**Görev 1:** Yargıdaki suistimallere ilişkin metinde "Holding patronunu kasete" ifadesinden başlayıp "içine mi sürükleniyor?" ifadesine kadar uzanan bölümün tamamını harfi harfine kopyalayınız.
**Görev 2:**
Yargıdaki suistimallere ilişkin metne göre aşağıdaki soruları yanıtlayınız.
(a) Meclis ve hükümetle birlikte devletin üç ayağından biri olarak kabul edilen hangisidir?
(b) Polisin aradığı Baki Cengiz Aygün hangi lakapla anılmaktadır?
(c) Şarkıcı Bülent Ersoy'a "kadın" kimliği veren hakim, kendi yerine duruşmalara kimi çıkarmıştır?
**Görev 3:** Yargıdaki suistimallere ilişkin metinde iki DGM hakimi ile bir savcının meslekten ihraç edilme gerekçesini bir ila üç cümleyle açıklayınız.

*** Metin bölümü

Holding patronunu kasete alan avukat

Yukarıda aktardığımız olaylar, özellikle son yıllarda iyice gündeme yerleşmiş olan yargıdaki suistimal ve yargıyı kirletme çalışmalarının son halkalarından sadece bir kaçını oluşturuyor. Peki Meclis ve hükümetle birlikte devletin üç ayağından biri olarak kabul edilen adalet koridorunda neler oluyor? Son yıllarda özellikle “siyasallaşma” ve siyasi nüfuz etkisi altında kalma tartışmasının odağına yerleşen yargı, şimdi de büyük bir kirlenmenin içine mi sürükleniyor?

Bir kaç yıl önce, Devlet Güvenlik Mahkemesi’nin (DGM) bir hakimi ünlü bir uyuşturucu kaçakçısının arabasında kaza geçirdiğinde; bir ağır ceza mahkemesi başkanı, eşini öldüren müteahhitin cinayet davasında olaya kaza süsü verdiğinde; iki DGM hakimi ve bir savcı uyuşturucu kaçakçılarını bir kaç milyon mark karşılığı serbest bıraktıkları gerekçesiyle meslekten ihraç edildiğinde; bir savcı polisin aradığı “Banker Bako” lakaplı Baki Cengiz Aygün’ü evinde sakladığında veya şarkıcı Bülent Ersoy’a “kadın” kimliği veren hakim, yazı işleri müdürünü kendi yerine defalarca duruşmalara çıkardığında bunlar hep “istisnai” olaylar olarak görüldü.

******
*** Veri

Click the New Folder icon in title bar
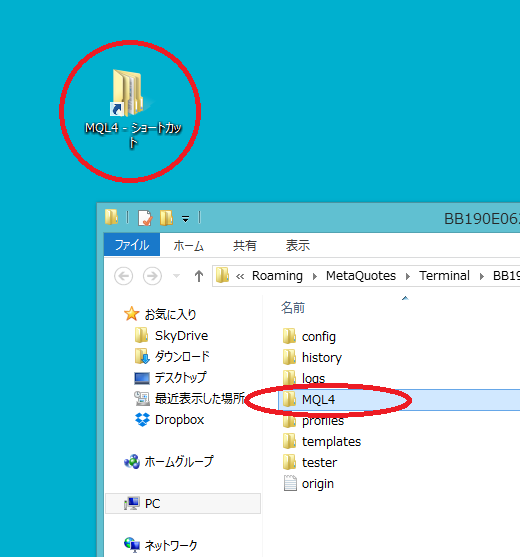This screenshot has height=557, width=520. click(166, 218)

******

**Beklenen yanıt 1:**
Holding patronunu kasete alan avukat

Yukarıda aktardığımız olaylar, özellikle son yıllarda iyice gündeme yerleşmiş olan yargıdaki suistimal ve yargıyı kirletme çalışmalarının son halkalarından sadece bir kaçını oluşturuyor. Peki Meclis ve hükümetle birlikte devletin üç ayağından biri olarak kabul edilen adalet koridorunda neler oluyor? Son yıllarda özellikle “siyasallaşma” ve siyasi nüfuz etkisi altında kalma tartışmasının odağına yerleşen yargı, şimdi de büyük bir kirlenmenin içine mi sürükleniyor?

**Beklenen yanıt 2:**
(a) Adalet, yani yargı.
(b) "Banker Bako".
(c) Yazı işleri müdürünü.

**Beklenen yanıt 3:** İki DGM hakimi ile bir savcı, uyuşturucu kaçakçılarını birkaç milyon mark karşılığında serbest bıraktıkları gerekçesiyle meslekten ihraç edilmiştir.